A new numerical method, “Wave Confinement” (WC), is developed to efficiently solve the linear wave equation. This is similar to the originally developed “Vorticity Confinement” (VC) method for fluid mechanics problems. It involves modification of the discrete wave equation by adding an extra nonlinear term that can accurately propagate the pulses for long distances without numerical dispersion/diffusion.



Wave propagation with
reflective boundaries
These pulses are propagated as stable surfaces and do not suffer phase shift or amplitude exchange in spite of nonlinearity. The pulses remain thin, unlike conventional higher order numerical schemes, which only converge as N (the number of grid cells across the pulse) becomes large. The additional term does not interfere with conservation of the important integral quantities such as total amplitude, motion of the centroid, etc. Properties like varying index of refraction, diffraction, multiple reflections are included, and accuracy has been validated.

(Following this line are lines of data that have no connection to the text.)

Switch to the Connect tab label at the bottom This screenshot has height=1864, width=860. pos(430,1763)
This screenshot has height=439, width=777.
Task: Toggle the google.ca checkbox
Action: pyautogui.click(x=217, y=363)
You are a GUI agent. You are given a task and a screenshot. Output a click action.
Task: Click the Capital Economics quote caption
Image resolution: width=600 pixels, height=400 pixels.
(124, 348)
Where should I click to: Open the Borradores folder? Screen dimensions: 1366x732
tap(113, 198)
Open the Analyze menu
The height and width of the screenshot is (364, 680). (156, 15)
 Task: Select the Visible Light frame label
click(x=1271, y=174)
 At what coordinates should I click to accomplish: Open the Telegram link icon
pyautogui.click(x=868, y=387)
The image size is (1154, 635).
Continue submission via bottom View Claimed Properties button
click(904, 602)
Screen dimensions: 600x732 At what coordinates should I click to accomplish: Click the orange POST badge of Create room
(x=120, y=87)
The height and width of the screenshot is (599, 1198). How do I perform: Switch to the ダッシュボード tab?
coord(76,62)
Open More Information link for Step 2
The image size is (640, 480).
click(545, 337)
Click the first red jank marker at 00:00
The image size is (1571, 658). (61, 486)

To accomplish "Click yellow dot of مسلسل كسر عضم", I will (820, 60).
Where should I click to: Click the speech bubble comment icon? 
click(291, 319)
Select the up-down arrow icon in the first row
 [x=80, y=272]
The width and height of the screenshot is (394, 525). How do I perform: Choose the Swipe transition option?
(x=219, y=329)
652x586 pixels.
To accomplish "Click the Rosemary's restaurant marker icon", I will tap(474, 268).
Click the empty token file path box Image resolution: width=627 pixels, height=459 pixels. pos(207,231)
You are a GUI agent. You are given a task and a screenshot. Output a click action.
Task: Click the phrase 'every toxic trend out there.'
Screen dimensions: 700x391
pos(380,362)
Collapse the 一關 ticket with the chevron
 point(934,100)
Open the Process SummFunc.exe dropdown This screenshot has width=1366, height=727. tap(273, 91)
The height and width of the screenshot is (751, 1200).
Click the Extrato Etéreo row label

The generated short pulses can be best described as solitary waves, which can recover the shape after a collision due to nondestructive interaction between the pulses. Within the pulse, the dissipative effects due to the numerical errors are balanced with those of nonlinearity and the pulse will retain its original form and speed even after many collisions. Scattering over complex bodies can be modeled with no use of complicated adaptive grid generation schemes around the bodies. The confinement term smoothes the boundary and prevents stair casing effects but the boundary remains thin. Validation studies have been performed for a number of real flow models and compared to the exact solutions. It is observed that the solutions match quite well with the exact solution. This approximation has a number of advantages over the existing paraxial approximation used to simulate radar and radio wave propagation.

Immersed boundary Layer Model

Immersed boundary
To enforce no-slip boundary conditions on immersed surfaces, first, the surface is represented implicitly by a smooth “level set” function, “F”, defined at each grid point. This is just the (signed) distance from each grid point to the nearest point on the surface of an object – positive outside, negative inside. Then, at each time step during the solution, velocities in the interior are simply set to zero. In a computation using VC, this results in thin vortical region along the surface, which is smooth in the tangential direction, with no “staircase” effects. The important point is that no special logic is required in the “cut” cells, unlike many conventional schemes: only the same VC equations are applied, as in the rest of the grid, but with a different form for F. Also, unlike many conventional immersed surface schemes, which are inviscid because of cell size constraints, there is effectively a no-slip boundary condition, which results in a boundary layer with well-defined total vorticity and which, because of VC, remains thin, even after separation. The method is especially effective for complex configurations with separation from sharp corners. Also, even with constant coefficients, it can approximately treat separation from smooth surfaces. General blunt bodies, which typically shed turbulent vorticity induce a velocity around an upstream body. It is inconsistent to use body fitted grids as the vorticity convects through a non fitted grid.